I failed to give an update on my rotation diet experiment. I only lasted one week. I was wanting to cry many times during the week but some good did come from it. 1, I am feeling better. 2, I discovered that I read my list wrong this whole time and I was not imagining the fact I felt sick after eating eggs. I am suppose to eat ONLY duck eggs and NOT chicken! 3, I also learned different ways to eat oatmel. I bought vegan mayo and make cornbread without cow dairy, wheat, and eggs. I am back to feeling good. Not great, yet, but getting there. I am back to exercising and doing my best to get out of this terrible funk. You know what I need? James Brown! Yes, sir, that man knew how to get people "up off that thang!"

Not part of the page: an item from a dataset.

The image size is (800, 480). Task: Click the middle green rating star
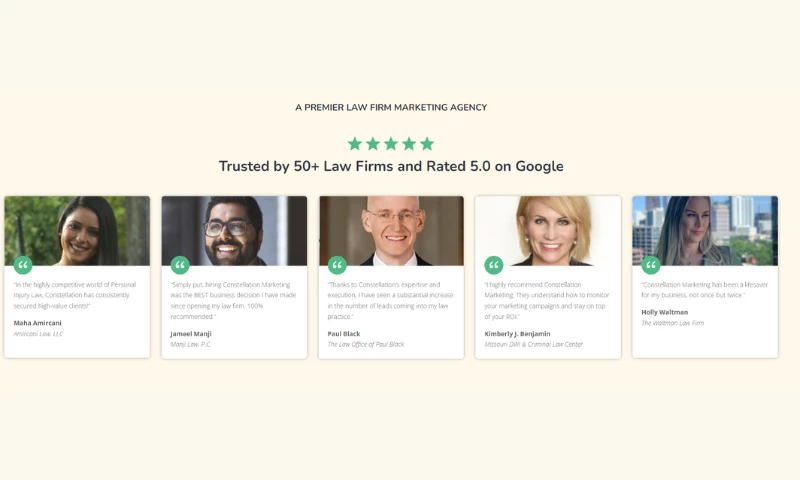point(391,144)
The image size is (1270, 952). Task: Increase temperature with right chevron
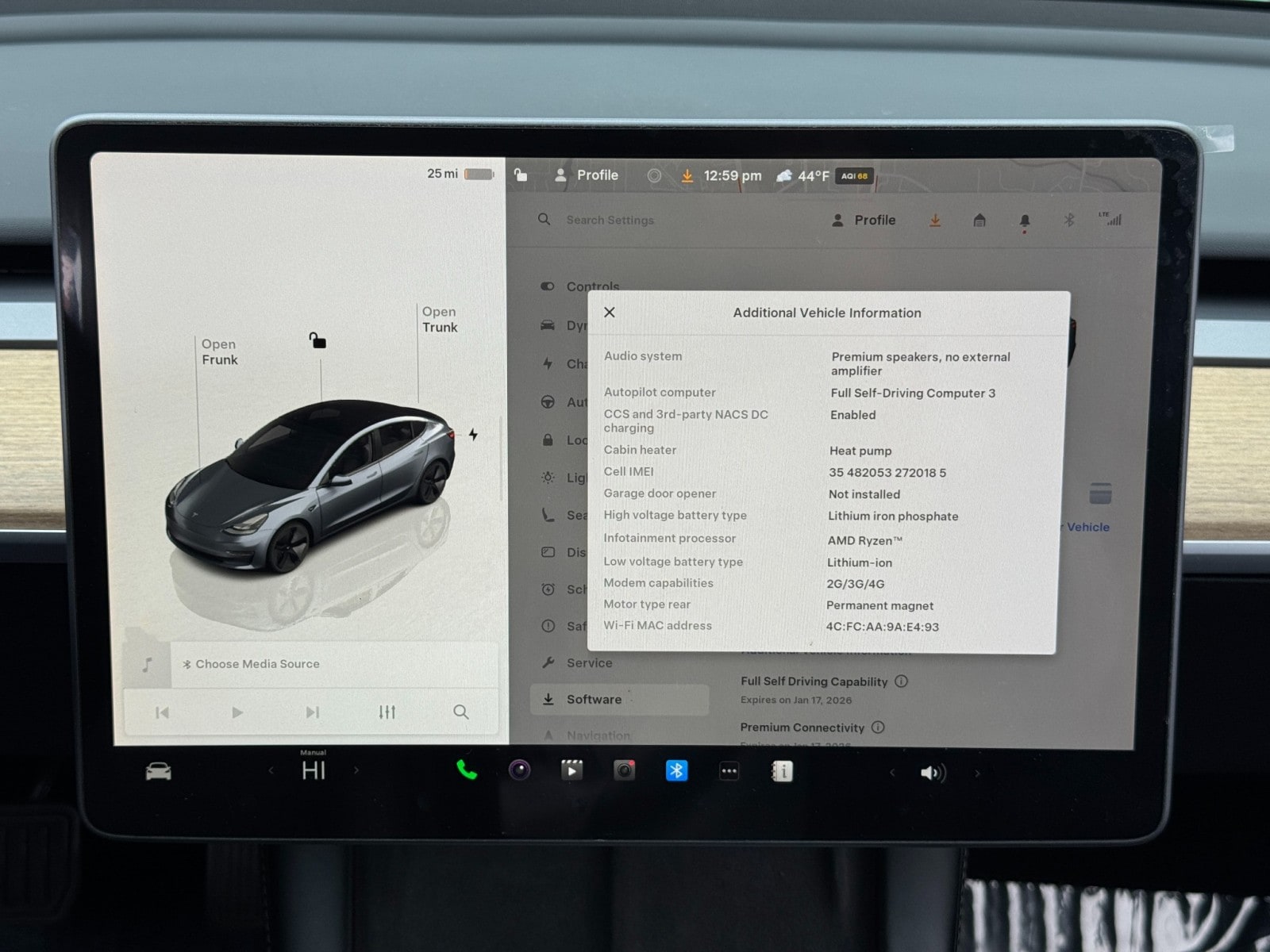tap(356, 770)
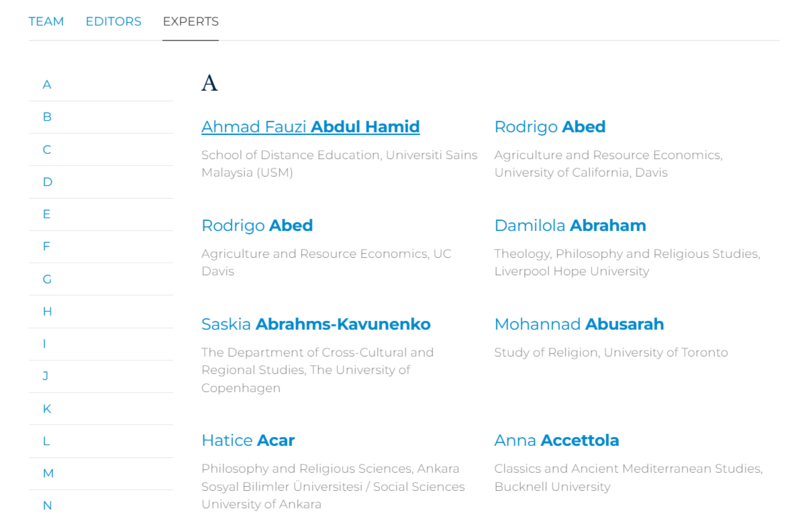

I am trying to figure out a couple things. Do I respect my emotions and the feeling I need a break to recover or do I push my way through and just get on with life like nothing tramatic never happened?
When I wake up every damn morning from reliving my mothers death it takes a lot of effort to get dressed. The house is a disaster. Every room looks like a tornado hit it. I just look at it and roll my eyes. This is where I don't have the energy to deal with it. I really just want to run away. Bare back a horse and jump that fence and be free...oh alright, Jump in my mini-van and go on an adventure. Close up the house and GO!
Could this be because my mom died in my living room?
OK I totally took a detour there....
My advice, don't do rotation diets because they suck.
As what to do if your mom dies....I don't know what to tell you.